The board menu offers an option to purchase a meal for a member of Winston-Salem’s “unhoused community.” The meal includes a burger and fries. Donations are taken to the Winston-Salem Rescue Mission.

The restaurant’s concept grew out of the minds of its owners. Chef Justin Webster has spent the better part of a decade working in local restaurants. Heather (Heff) Webster has been a bartender at several area establishments. They decided that Winston-Salem needed “a cool, locally owned restaurant, free from the pretense and pageantry often associated with farm-to-table food.”

Heff’s Burger Club is certainly not pretentious. But it serves really tasty food, based on genuinely local, quality ingredients. This place is a hoot!

 

Wanna Go?

Heff’s Burger Club 285 West 4th Street Winston-Salem, NC  27101

336-813-9473 heffsburgerclub.com

Hours: 11 a.m.-9 p.m. Sunday, Monday, Wednesday, Thursday; 11 a.m.-10 p.m.
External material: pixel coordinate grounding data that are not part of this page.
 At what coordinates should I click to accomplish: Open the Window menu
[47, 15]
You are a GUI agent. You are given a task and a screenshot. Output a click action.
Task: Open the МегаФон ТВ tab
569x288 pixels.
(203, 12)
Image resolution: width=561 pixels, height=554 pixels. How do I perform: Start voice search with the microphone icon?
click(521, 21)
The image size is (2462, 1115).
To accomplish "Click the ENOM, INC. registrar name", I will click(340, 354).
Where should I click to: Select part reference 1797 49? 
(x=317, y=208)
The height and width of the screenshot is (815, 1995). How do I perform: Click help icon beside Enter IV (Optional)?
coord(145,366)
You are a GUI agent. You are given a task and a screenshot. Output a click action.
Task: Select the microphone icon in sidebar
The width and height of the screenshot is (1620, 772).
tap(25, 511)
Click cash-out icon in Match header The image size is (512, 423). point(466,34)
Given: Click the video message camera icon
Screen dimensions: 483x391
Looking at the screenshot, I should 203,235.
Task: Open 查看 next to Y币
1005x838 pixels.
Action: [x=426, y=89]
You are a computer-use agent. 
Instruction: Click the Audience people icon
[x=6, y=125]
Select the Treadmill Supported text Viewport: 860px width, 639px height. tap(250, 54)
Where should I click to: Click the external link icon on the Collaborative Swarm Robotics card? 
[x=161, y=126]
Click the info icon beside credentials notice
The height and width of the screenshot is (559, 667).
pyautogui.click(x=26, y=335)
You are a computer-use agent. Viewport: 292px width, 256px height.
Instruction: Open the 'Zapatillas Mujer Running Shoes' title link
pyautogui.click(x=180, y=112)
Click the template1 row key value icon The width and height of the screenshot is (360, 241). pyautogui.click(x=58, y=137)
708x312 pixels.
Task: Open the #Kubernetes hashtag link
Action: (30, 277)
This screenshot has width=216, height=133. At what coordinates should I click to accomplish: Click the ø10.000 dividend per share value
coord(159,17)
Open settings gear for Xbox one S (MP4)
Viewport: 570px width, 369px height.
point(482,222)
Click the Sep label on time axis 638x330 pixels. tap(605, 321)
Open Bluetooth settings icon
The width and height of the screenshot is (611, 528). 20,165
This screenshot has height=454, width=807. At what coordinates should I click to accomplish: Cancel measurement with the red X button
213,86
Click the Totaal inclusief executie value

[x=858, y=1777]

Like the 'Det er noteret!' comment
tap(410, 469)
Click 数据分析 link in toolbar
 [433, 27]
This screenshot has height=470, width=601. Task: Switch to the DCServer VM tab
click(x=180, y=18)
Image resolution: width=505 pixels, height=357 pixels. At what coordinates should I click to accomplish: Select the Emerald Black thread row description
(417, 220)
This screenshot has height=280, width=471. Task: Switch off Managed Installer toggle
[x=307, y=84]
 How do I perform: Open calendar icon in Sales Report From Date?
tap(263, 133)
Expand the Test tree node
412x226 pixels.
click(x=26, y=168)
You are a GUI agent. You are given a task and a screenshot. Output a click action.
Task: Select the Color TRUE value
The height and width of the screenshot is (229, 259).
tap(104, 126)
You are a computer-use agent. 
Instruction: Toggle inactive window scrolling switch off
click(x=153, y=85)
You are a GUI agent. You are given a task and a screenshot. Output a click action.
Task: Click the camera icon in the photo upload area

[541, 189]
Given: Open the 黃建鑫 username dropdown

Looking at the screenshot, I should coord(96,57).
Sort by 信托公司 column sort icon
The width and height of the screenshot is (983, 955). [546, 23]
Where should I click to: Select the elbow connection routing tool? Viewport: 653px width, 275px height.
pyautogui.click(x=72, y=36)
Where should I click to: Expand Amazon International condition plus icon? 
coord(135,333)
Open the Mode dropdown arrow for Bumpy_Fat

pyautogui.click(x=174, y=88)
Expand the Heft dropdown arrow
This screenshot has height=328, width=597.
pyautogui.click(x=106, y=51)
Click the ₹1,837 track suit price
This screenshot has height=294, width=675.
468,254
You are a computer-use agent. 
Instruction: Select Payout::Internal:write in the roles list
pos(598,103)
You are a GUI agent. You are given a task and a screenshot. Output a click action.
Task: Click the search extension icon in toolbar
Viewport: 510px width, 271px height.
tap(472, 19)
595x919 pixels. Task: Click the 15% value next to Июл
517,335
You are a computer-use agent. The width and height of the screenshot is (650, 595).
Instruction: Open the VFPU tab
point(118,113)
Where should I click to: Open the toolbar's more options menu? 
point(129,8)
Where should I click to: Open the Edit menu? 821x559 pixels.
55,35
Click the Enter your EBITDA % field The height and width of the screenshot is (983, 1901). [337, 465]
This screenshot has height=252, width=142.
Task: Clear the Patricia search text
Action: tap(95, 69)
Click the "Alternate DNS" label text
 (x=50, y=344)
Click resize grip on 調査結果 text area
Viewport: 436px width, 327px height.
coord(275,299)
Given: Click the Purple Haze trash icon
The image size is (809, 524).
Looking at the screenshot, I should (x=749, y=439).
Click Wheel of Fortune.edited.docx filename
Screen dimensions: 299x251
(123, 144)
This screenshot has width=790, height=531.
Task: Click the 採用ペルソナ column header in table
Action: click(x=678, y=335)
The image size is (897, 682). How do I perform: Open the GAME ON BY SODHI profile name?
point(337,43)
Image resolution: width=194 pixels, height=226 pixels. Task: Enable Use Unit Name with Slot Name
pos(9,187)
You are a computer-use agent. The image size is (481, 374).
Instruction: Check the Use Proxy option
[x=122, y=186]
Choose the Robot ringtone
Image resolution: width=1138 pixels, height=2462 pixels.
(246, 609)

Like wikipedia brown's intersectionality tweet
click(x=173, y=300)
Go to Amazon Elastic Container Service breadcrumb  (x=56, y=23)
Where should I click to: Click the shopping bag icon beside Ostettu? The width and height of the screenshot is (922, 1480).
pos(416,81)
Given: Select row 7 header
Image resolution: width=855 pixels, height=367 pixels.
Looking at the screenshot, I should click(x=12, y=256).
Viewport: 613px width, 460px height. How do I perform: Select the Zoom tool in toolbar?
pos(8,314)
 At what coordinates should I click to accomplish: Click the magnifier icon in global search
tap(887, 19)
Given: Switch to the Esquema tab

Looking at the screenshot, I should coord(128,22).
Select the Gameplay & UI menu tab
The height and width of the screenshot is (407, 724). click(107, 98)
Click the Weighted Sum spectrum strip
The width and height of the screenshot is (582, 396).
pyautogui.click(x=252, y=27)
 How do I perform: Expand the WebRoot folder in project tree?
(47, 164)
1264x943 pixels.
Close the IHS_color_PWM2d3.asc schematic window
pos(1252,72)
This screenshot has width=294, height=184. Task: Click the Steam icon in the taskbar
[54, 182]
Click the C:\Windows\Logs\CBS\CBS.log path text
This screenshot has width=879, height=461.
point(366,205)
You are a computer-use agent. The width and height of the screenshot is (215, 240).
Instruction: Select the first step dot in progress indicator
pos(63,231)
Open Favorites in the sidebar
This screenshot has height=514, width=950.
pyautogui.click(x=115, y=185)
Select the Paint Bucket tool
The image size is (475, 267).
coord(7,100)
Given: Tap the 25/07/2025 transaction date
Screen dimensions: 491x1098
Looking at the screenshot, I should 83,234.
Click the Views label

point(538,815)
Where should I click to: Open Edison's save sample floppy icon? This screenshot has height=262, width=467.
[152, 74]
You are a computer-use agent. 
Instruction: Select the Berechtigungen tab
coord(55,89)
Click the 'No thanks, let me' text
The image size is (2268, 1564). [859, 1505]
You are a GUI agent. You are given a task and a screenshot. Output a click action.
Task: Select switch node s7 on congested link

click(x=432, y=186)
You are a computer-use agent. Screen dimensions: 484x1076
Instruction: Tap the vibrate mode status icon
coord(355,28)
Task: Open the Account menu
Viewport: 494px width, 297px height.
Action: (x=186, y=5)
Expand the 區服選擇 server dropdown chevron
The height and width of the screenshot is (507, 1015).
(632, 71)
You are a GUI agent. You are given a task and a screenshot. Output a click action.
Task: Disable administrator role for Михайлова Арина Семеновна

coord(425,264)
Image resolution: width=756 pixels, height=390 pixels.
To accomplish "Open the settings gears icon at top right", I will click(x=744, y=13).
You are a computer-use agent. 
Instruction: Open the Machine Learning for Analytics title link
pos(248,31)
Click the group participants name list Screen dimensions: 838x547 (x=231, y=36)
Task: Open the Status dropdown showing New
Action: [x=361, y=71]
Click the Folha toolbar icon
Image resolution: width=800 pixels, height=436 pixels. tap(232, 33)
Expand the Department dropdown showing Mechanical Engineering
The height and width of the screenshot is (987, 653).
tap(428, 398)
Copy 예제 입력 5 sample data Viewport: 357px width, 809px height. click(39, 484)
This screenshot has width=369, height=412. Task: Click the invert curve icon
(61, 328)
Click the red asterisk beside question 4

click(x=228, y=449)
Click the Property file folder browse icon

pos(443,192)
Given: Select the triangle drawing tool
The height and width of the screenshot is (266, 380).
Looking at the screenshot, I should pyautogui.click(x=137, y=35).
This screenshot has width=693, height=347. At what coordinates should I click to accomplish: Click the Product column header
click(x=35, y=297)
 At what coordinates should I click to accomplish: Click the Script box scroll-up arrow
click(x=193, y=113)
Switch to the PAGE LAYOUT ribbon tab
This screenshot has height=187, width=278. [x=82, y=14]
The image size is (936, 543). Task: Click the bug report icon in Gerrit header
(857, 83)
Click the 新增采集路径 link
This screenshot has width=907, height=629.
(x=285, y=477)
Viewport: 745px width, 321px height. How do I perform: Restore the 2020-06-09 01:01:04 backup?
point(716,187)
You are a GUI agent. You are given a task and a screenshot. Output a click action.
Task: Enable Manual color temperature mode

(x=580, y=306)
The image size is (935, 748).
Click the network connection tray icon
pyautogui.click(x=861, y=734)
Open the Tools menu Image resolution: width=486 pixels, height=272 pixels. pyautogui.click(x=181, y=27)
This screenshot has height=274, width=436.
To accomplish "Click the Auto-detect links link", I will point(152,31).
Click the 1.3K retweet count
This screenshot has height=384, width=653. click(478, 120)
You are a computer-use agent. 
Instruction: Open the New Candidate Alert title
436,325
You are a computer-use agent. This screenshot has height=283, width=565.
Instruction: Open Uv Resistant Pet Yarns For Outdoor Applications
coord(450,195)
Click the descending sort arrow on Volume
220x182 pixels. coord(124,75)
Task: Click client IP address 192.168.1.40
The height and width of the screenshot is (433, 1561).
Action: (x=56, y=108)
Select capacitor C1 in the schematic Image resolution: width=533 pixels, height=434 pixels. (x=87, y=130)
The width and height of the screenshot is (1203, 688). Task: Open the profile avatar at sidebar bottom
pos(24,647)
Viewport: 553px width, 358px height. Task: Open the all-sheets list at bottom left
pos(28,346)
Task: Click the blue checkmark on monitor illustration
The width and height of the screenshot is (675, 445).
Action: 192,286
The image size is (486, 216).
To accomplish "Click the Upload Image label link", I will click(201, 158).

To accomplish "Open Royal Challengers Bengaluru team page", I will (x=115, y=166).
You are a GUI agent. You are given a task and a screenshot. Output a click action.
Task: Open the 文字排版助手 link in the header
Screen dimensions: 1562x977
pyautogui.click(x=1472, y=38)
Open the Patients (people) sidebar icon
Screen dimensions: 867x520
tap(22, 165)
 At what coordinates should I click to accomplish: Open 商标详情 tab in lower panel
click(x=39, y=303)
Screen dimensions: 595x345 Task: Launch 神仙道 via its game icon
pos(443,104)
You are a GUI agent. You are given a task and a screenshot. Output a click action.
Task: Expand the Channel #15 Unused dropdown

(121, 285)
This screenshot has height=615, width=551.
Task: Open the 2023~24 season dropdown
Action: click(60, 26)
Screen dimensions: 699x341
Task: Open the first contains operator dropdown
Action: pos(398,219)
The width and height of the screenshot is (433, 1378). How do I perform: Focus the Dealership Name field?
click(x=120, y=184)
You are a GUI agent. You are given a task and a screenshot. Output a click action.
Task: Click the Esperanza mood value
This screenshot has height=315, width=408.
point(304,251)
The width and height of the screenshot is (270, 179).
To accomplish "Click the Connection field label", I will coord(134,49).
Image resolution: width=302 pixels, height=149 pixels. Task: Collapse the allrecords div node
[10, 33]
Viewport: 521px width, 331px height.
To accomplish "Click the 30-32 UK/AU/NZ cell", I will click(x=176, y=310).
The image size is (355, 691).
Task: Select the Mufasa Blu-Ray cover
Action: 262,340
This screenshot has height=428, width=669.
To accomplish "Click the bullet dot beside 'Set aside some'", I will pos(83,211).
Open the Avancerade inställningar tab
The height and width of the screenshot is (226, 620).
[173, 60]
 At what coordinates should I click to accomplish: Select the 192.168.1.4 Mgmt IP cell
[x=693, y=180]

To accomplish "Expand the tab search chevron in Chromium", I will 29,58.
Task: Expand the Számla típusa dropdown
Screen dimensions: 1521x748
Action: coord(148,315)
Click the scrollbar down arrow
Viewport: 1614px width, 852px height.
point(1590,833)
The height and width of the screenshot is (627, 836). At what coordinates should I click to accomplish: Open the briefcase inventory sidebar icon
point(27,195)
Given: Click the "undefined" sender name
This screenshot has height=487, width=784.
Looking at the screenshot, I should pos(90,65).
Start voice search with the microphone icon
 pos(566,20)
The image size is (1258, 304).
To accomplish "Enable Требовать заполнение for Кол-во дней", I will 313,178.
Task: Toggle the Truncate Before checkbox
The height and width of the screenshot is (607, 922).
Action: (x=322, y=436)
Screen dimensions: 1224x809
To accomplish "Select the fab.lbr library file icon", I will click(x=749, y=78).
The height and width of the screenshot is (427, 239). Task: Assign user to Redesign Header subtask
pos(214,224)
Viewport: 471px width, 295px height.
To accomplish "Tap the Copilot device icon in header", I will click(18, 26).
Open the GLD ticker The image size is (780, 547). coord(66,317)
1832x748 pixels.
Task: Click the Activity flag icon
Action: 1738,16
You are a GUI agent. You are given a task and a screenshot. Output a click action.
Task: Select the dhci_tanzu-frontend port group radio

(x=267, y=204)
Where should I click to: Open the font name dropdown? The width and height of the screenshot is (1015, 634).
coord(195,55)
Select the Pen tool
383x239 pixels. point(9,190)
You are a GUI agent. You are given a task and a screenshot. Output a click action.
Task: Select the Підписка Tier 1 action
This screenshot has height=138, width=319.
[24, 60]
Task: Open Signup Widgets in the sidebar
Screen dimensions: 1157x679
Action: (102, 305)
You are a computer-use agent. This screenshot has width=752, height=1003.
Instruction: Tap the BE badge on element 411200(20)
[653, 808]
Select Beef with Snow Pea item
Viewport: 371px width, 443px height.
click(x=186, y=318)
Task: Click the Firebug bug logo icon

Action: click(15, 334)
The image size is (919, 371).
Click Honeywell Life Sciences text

Friday & Saturday. 

Burgers: $8-$14, Desserts: $5-$8

Most recent visit: April 10

John Batchelor has been writing about eating and drinking since 1981. Over a thousand of his articles have been published. He is also author of two travel/cookbooks: Chefs of the Coast: Restaurants and Recipes from the North Carolina Coast, and Chefs of the Mountains: Restaurants and Recipes from Western North Carolina. Contact him at john.e.batchelor@gmail.com or see his blog, johnbatchelordiningandtravel.blogspot.com.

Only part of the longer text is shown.